Algorithms for Online Learning in Structured Environments
Abstract
Online learning deals with the study of making decisions sequentially using information gathered along the way. Typical goals of an online learning agent can be to maximize the reward gained during learning or to identify the best possible action to take with the maximum (expected) reward. We study this problem in the setting where the environment has some inbuilt structure. This structure can be exploited by the learning agent while making decisions to accelerate the process of learning from data.
We study a number of such problems in this dissertation. We begin with regret minimization for multi-user online recommendation where the expected user-item reward matrix has low rank (much smaller than the number of users or items). We address the cold-start problem in recommendation systems where the agent initially has no information about the reward matrix and only gathers information gradually by interactions (i.e., recommending items) with arriving users. We use results from low-rank matrix estimation to design an efficient online algorithm to exploit the low rank of the underlying reward matrix. We analyze this algorithm and show that it enjoys better regret than algorithms that do not take the low-rank structure into account.
We then study the problem of pure exploration (or best arm identification) in linear bandits. In this problem, each time the learner chooses an action vector (arm), she receives a noisy realization of a reward whose mean is linearly dependent on an unknown vector and the chosen action. The aim here is to identify the arm which yields the maximum reward (in expectation) as quickly as possible. We are specifically interested in the situation where the ambient dimension of the unknown parameter vector is very small as compared to the number of arms. We show that by using this inherent problem structure, one can design provably optimal and efficient algorithms to identify the best arm quickly. We study how exploiting the intrinsic geometry of the problem leads to the design of statistically and computationally efficient algorithms for the best arm identification problem.

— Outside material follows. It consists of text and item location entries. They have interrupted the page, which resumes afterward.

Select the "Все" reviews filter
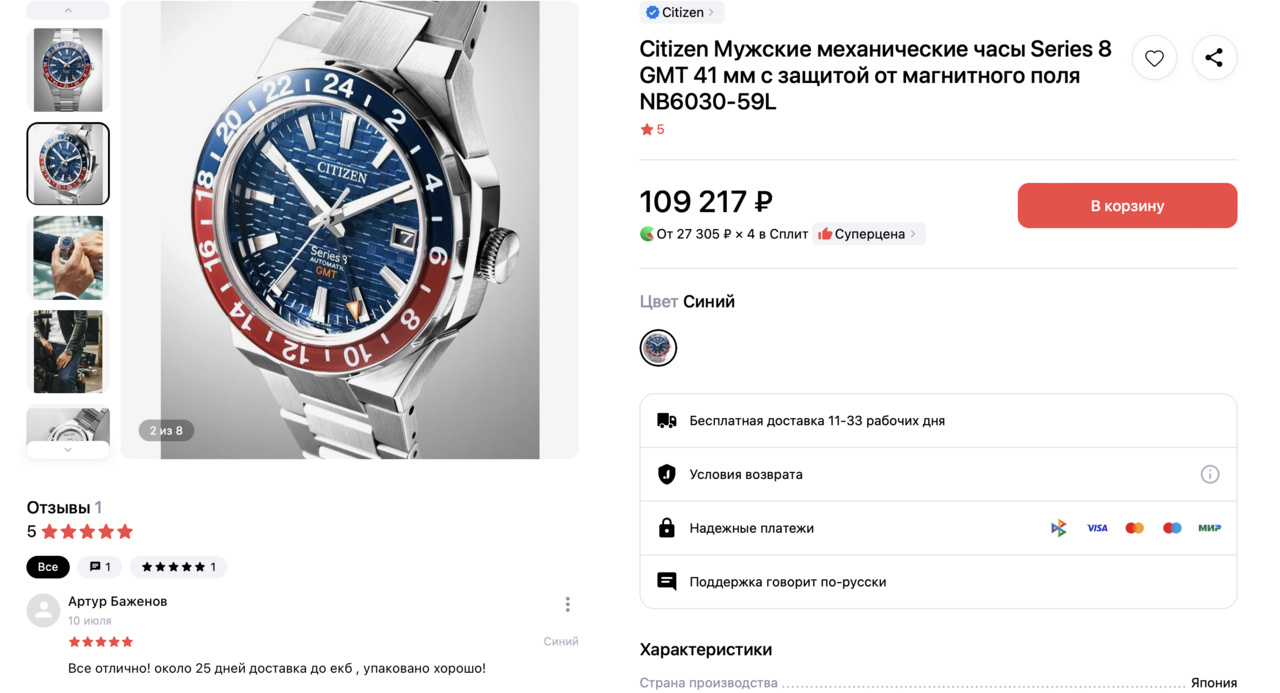 click(x=48, y=567)
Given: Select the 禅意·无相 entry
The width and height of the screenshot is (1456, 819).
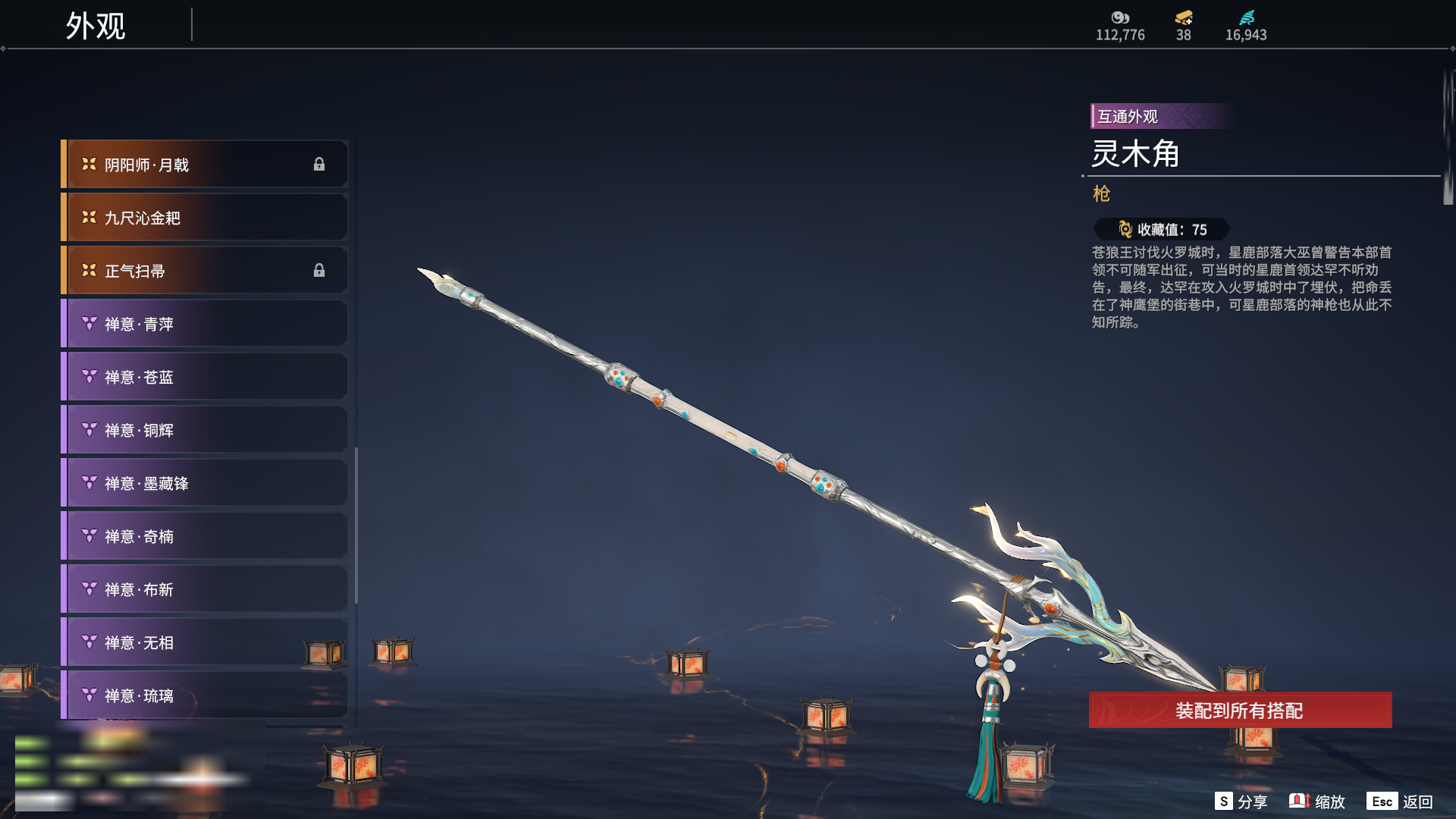Looking at the screenshot, I should pos(205,642).
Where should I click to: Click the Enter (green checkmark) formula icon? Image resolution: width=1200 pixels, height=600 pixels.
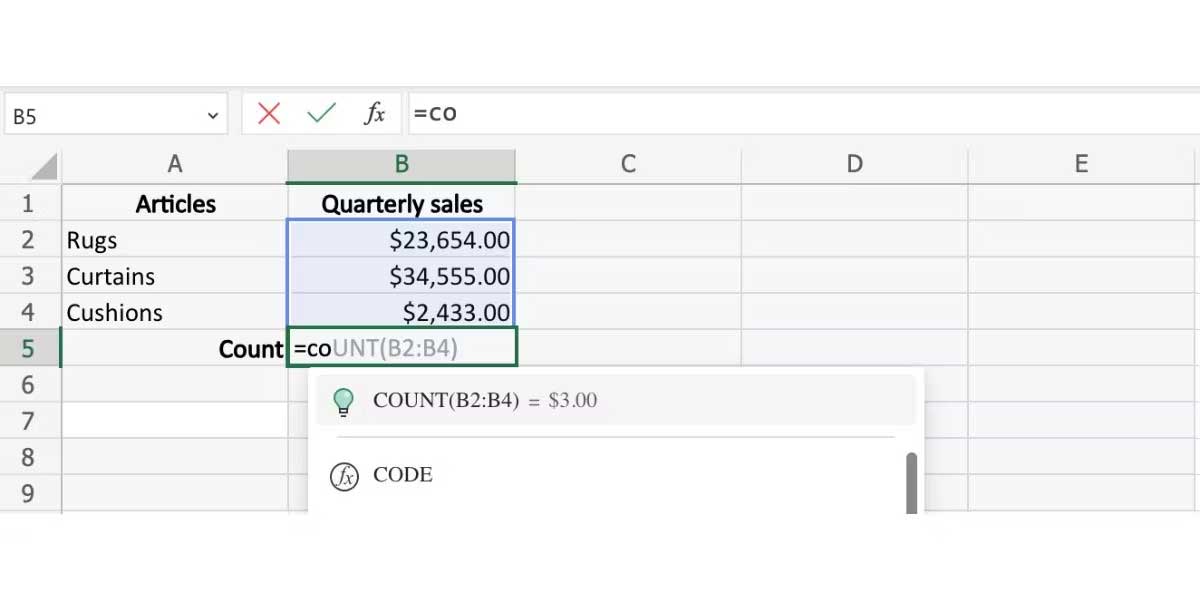tap(320, 113)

We finally formulate and study the problem of improper reinforcement learning, where for a given (unknown) Markov Decision Process (MDP), we are given a bag of (pre-designed) controllers or policies for the MDP. We study how the agent can leverage (combine) these pre-trained base controllers (instead of just the rudimentary actions of the MDP) to accelerate learning. This can be useful in tuning across ensembles of controllers, learning in mismatched or simulated environments, etc., to obtain a good controller for a given target environment with relatively few trials. This differs from the usual reinforcement learning setup where the learner observes the current state of the environment and chooses an action to play. In contrast, the improper learner chooses a given base controller and plays whichever action is recommended by the chosen controller. This indirect selection of actions via the base controllers helps to inherit desirable properties (e.g., interpretability, principled design, safety, etc) into the learned policy.